Zwei Jahre nach der Machtübernahme durch die Taliban sind die Rechte der Frauen praktisch abgeschafft – insbesondere das Recht auf Bildung.

Taliban-Sprecher bestreitet Arbeitsverbot

Dass es ein Bildungs- oder Arbeitsverbot gibt, bestreitet Taliban-Sprecher Ahmad Wali Haqmal im ORF-Interview. Er habe selbst Menschenrechte studiert, das habe sein Leben verändert. „Ich habe verstanden, dass Länder, die sich als Hüter der Menschenrechte verstehen, sie selbst verletzten.“ Dafür gebe es viele Beispiele, sagte er, ohne welche zu nennen.

Als Sprecher des Finanzministeriums wolle er aber lieber über Wirtschaft und Finanzen sprechen. Die von den Taliban aufgestellten Regeln würden nur für Afghanen und Afghaninnen gelten, mit Wirtschaftsbeziehungen hätten sie nichts zu tun. Ausländer sollten sich nicht einmischen. „Die Welt politisiert alle Themen, auch interne Angelegenheiten Afghanistans, sie ist ganz scharf darauf, darüber zu reden und sie zu ändern.“

Es gebe nur „ein paar sehr spezielle Plätze“, an denen Frauen nicht arbeiten dürften. „Die Märkte sind offen, alles hat offen, überall arbeiten Männer und Frauen. Bald werden auch die Schulen und Universitäten wieder offen sein – für alle“, so Haqmal. Derzeit ist Frauen jedoch ein Großteil der Berufe untersagt. Letztes Jahr im Dezember wiesen die Taliban etwa alle in- und ausländischen Nichtregierungsorganisationen an, keine Mitarbeiterinnen mehr einzustellen.

Amnesty: Taliban „ein Haufen Lügner“

Auf derartige Ankündigungen könne man nicht vertrauen, meint auch die gebürtige Afghanin Samira Hamidi von der Menschenrechtsorganisation Amnesty International. Bei den Taliban handle es sich um „einen Haufen Lügner, die nicht glauben, dass Frauen und Mädchen sich bilden dürfen“. Zu Beginn habe sie noch Hoffnung gehabt. Zwei Jahre später habe Hamidi, die mittlerweile nach Großbritannien geflohen ist, „buchstäblich keine mehr“.

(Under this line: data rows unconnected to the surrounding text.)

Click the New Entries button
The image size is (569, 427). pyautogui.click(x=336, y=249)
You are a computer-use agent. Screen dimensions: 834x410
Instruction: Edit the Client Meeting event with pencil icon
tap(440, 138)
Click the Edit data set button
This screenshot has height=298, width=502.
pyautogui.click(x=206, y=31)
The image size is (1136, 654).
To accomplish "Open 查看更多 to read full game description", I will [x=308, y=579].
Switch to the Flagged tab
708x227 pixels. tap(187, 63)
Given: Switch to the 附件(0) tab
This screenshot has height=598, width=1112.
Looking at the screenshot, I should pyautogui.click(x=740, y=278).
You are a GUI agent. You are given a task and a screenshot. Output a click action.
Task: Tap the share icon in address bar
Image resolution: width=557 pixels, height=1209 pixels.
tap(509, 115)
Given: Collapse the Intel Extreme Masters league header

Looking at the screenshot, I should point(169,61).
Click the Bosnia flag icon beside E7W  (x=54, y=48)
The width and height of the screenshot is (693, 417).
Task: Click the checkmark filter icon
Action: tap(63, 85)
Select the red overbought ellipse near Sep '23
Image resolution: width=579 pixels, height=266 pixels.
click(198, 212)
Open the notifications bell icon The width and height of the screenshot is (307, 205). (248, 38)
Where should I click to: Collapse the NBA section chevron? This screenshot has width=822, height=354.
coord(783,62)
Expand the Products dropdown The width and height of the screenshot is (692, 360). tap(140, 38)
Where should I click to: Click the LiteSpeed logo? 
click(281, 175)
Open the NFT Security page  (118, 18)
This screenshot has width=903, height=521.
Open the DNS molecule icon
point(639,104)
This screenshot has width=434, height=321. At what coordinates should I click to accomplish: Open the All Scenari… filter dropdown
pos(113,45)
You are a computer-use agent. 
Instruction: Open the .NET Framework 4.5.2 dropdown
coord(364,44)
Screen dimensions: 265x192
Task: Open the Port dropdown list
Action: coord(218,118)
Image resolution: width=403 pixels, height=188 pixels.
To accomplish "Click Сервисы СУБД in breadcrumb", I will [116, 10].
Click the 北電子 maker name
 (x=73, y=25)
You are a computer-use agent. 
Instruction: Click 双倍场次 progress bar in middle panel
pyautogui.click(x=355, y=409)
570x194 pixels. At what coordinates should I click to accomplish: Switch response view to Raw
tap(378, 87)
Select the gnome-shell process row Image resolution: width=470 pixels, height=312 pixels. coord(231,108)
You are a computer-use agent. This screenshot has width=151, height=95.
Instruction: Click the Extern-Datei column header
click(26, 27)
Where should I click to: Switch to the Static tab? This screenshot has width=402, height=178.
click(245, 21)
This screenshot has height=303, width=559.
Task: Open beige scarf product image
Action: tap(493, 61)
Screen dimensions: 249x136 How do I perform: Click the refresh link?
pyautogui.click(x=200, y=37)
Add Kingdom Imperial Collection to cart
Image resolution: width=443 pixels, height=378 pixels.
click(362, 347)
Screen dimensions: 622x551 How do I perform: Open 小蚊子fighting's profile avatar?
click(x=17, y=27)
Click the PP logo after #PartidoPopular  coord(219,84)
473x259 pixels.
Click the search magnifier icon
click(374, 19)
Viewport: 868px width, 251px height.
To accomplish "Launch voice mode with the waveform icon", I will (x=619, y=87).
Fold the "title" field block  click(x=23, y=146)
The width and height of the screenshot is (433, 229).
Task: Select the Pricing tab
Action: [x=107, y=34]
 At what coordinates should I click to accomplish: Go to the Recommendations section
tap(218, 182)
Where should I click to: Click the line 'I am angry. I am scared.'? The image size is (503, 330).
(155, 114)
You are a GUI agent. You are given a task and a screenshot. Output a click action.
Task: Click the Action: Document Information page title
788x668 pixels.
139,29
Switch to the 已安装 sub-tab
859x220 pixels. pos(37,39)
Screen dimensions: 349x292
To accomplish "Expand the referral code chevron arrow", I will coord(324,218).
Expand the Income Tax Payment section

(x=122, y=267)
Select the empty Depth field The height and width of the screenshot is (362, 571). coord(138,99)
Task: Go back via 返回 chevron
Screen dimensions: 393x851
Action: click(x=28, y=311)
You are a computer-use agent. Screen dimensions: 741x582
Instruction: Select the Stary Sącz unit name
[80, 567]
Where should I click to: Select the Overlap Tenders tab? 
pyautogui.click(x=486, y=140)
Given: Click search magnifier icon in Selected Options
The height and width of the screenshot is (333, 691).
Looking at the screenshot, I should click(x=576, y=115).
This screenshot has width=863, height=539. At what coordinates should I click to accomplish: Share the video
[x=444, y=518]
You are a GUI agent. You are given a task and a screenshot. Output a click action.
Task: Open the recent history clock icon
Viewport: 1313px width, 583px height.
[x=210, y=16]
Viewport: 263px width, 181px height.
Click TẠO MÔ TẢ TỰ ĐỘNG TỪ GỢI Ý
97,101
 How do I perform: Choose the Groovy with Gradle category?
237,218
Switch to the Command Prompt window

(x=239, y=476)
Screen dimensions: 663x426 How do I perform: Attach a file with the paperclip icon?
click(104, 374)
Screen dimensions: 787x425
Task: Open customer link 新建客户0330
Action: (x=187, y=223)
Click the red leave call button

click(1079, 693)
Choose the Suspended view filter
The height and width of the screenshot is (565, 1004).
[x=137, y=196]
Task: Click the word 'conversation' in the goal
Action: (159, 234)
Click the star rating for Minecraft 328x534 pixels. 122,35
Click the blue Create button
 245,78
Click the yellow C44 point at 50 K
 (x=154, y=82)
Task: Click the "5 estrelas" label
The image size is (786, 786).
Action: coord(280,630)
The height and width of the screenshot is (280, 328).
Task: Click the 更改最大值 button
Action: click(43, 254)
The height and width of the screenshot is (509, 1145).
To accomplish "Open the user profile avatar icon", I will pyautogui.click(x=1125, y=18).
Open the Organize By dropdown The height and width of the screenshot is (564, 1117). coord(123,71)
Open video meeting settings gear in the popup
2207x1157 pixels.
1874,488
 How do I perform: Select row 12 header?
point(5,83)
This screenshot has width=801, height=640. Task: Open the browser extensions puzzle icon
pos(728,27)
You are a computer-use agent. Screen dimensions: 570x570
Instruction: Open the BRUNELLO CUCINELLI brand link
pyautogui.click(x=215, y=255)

Afghanistan sei um zwanzig Jahre zurückgefallen, der Westen sehe weg. „Das größte Versagen der internationalen Gemeinschaft ist, die afghanischen Frauen und Mädchen im Stich gelassen zu haben. Millionen von Mädchen haben zwei Jahre ihres Lebens verloren und werden ohne Bildung aufwachsen, wenn es so bleibt.“

Hintergrund ist, dass ausländische Geber eine direkte finanzielle Unterstützung der Taliban vermeiden wollten. Das hat aber auch drastische Folgen für das Gesundheitssystem: Wegen fehlender Mittel stünde die medizinische Versorgung vor dem Zusammenbruch, sagte Sara Chare von Ärzte ohne Grenzen in Afghanistan kürzlich gegenüber ORF.at.